Qu’est-ce que l’anakinra, ce médicament prometteur pour traiter les formes graves de Covid-19?
Un médicament offre une lueur d’espoir dans le traitement des cas graves de Covid-19. L'anakinra, initialement destiné à des maladies rhumatismales, donne des résultats "encourageants" en réduisant le risque de décès et le besoin d'être mis sous respirateur en réanimation, selon une étude française menée par le groupe hospitalier Paris Saint-Joseph.
"Les résultats de notre étude suggèrent que l’anakinra est un traitement efficace dans la phase hyper-inflammatoire du Covid-19, situation qui comporte un risque élevé de transfert en milieu de soins intensifs", explique dans un communiqué le Docteur Gilles Hayem, chef du service de rhumatologie.
Contrer les "tempêtes inflammatoires"
Avec l’anakinra, les scientifiques tentent donc de contrer l'"orage cytokinique", une situation où les poumons ne fournissent pas assez d'oxygène aux organes vitaux et qui nécessite l'assistance d'une ventilation artificielle avec l'utilisation de respirateur. Plus spécifiquement l'anakinra cible, pour bloquer, une des cytokines impliquées dans cette "tempête inflammatoire", l'interleukine-1 (IL-1).
Au cours de l’étude, l'équipe médicale a pu constater que l'administration par injection sous-cutanée pendant 10 jours de l'anakinra à 52 patients atteints d’une forme grave de Covid-19 entraînait une "réduction statistiquement significative du risque de décès et de passage en réanimation pour assistance respiratoire par ventilation mécanique".
Baisse de la mortalité et des transferts en réanimation
Un quart des patients traités avec l'anakinra ont été transférés en réanimation ou sont décédés, contre près de 73% de ceux n'ayant pas eu cette biothérapie. Le groupe de comparaison était formé de 44 patients qui avaient été auparavant pris en charge dans la même institution. Dans le groupe recevant de l’anakinra, une diminution rapide des besoins en oxygène a été également observée au bout de 7 jours de traitement.
"La réduction significative de la mortalité associée à l'utilisation de l'anakinra pour le Covid-19 dans cette étude est encourageante en ces temps difficiles", commente le rhumatologue Randy Cron de l'Université d'Alabama, aux États-Unis, dans la revue spécialisée The Lancet Rheumatology où l'étude a été publiée.
"Profil de sécurité favorable"
Il souligne le "profil de sécurité favorable" de ce médicament bien connu des rhumatologues. En effet, l’équipe médicale du groupe hospitalier Saint-Joseph estime que “la tolérance de l’anakinra a été satisfaisante".

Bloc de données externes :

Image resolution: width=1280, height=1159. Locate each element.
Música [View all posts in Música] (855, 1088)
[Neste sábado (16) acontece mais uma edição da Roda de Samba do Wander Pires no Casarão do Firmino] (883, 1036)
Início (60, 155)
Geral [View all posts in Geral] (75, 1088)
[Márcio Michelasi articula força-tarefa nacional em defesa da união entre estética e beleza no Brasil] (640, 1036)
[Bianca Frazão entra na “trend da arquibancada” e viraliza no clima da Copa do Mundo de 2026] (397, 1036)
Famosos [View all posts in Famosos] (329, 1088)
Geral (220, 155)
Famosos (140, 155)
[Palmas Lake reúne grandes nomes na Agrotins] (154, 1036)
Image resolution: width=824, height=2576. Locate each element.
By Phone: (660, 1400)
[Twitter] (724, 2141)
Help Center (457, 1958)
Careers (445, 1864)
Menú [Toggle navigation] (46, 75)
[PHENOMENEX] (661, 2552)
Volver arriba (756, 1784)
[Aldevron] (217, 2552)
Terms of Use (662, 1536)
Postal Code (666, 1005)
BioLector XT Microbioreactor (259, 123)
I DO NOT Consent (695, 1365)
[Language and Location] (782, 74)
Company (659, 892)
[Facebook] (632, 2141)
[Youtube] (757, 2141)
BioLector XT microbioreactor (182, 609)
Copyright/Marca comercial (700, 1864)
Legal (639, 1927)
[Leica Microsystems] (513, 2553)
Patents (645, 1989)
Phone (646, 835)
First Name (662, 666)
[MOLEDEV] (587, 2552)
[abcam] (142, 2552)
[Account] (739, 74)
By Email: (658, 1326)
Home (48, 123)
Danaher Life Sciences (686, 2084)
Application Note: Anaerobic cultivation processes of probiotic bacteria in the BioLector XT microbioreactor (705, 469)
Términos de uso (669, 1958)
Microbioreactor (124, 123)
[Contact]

"La décision de proposer l'anakinra (...) a rapidement changé le visage de la maladie en salle", souligne le professeur Jean-Jacques Mourad, co-signataire de l'étude. "Le bénéfice était ‘palpable’ au quotidien", selon lui. A ce stade, les chercheurs sont "convaincus que ce traitement doit être testé sur un plus grand nombre de patients hospitalisés en phase sévère du Covid-19".
"Lueur d'espoir"
"Il existe actuellement une douzaine d'essais cliniques explorant le blocage de la cytokine IL-1 associée au syndrome de tempête inflammatoire du Covid-19", écrit le Dr Randy Cron. Trois petites séries de cas (dont une italienne) ont rapporté que l'anakinra bénéficiait aux patients atteints de Covid-19.
"Mais cette étude apporte la preuve la plus probante à ce jour que l'anakinra peut bénéficier aux patients souffrant du syndrome de tempête de cytokines associé à la Covid-19", poursuit-il.
Et même s'il convient encore d'attendre les résultats d'essais contrôlés, le docteur Randy Cron voit dans ce traitement "une lueur l'espoir pour ceux qui sont gravement touchés par la Covid-19".